6. Keep a mood chart. While this is a topic I plan on devoting an entire post to, I highly recommend keeping a mood chart. I did this every day for six years and it was an extraordinarily helpful tool for me. The chart I recommend--my own design--is quite different from anything I've read about. It's kind of a combination journal/mood chart. The purpose is to chart every day and I used my Day-Timer to do it. That way I knew how I was feeling from the time I got up until I went to bed, what medications I was taking, how much sleep I was getting, what activities I was engaged in, and how I generally felt. I'll show you an example in the next few days.
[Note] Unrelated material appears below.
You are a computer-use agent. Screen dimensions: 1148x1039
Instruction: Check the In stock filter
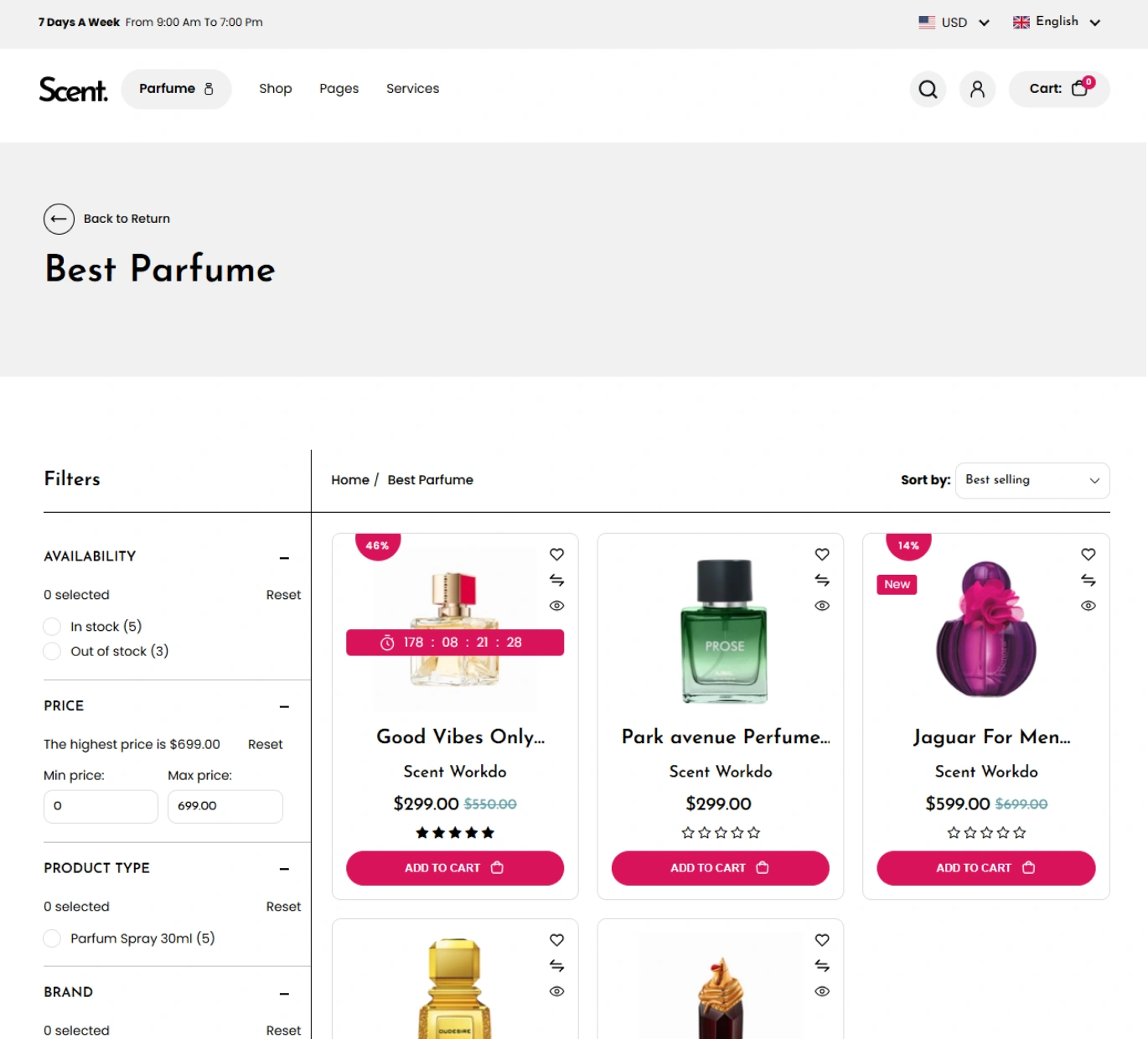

7. Do stress reduction and relaxation exercises. While it's difficult to imagine you would need to do this if you're so depressed you feel like a zombie, I think it's really important. What I have learned--after so many years of great suffering--is that every time I felt a depression on the horizon, I was terrified it would be worse than the last time. Or terrified it would last longer. Or terrified that I wouldn't survive it. But...and I believe this is terribly important, I always did survive. So, it would have been helpful to try and dissipate the anxiety by breathing exercises, meditation, or some other method of stress reduction.
8. When the depression lifts, make sure you take care of your family members. For me, even the worst depression usually lifted by 2:00 in the afternoon. At its worst, the entire episode lasted a year, but I was well almost every day after 2:00. (Of course there were months when it never lifted; but that was the exception.) And I believed that once it lifted, it was incumbent upon me to take care of my husband and son. When my son was young, that meant supervising play dates for him. Just because I didn't feel well during the time he was in school didn't mean that he shouldn't have a good day when he returned home and I was feeling fine.
9. Engage in pleasurable activities. Obviously, pleasure can be defined in different ways and is dependent upon your energy level. During my lowest periods, one of my greatest pleasures was watching DVDs or movies on TV. While some people would recommend comedies (and there is research to confirm that laughing makes you feel better), my vice is musicals and westerns. If anyone asks, I'll give you my top list of each.
10. Maintain your highest level of normalcy. Since I have experienced more depressive episodes than anyone I've ever spoken to or read about, I believe I have the right to give you this advice. Chronic depressive episodes can destroy families, and ruin friendships. Since I always hated the fact that my family and friends had to suffer during my depressions, I went out of my way to try and maintain the highest level of normalcy I could achieve.
When I felt like I was dying inside, I made every effort to be there for my son. If I was in bed when he returned from school, before he came home, I went into the bathroom, washed my face, brushed my hair, put lipstick on, and greeted him with the best smile I could maintain. When I could barely speak, I always asked him about his day, and made him a snack.
And it was the same with my husband. Throughout my illness, he has been a saint. So, when I felt well, I tried very hard to do something special for him, whether it was ordering a book online that he might like, buying special cards, or doing my share of household chores the moment I felt better.
Don't be a victim. I am always surprised when I read about people who whine online about their lot in life. Our lot in life is what we make it. While it took years for me to get well, I never felt I was a victim. And I certainly didn't want my husband and son to feel like our home was a place of illness.
Despite being ill, I loved my family dearly, and they needed to know that. Despite wondering how I was going to survive, I never discussed my unhappiness with my son. I felt bad enough that he had a sick mother. So it was ever more important for him to know that despite my illness, I loved him dearly, that I would be there for him when I could, and I would support him in every way possible.
I believe it was tips like these that saved my life. I believe it was my attitude that enabled me to remain married to the same man for more than 25 years, and to continue to have a terrific relationship with my 19-year-old son.
I may not have been able to stave off my illness, but I have tried with a Herculean effort to be the best wife, mother, daughter, sister, aunt, niece, and friend that I could be. I have been able to sustain most of the important relationships in my life. And for that I am deeply grateful!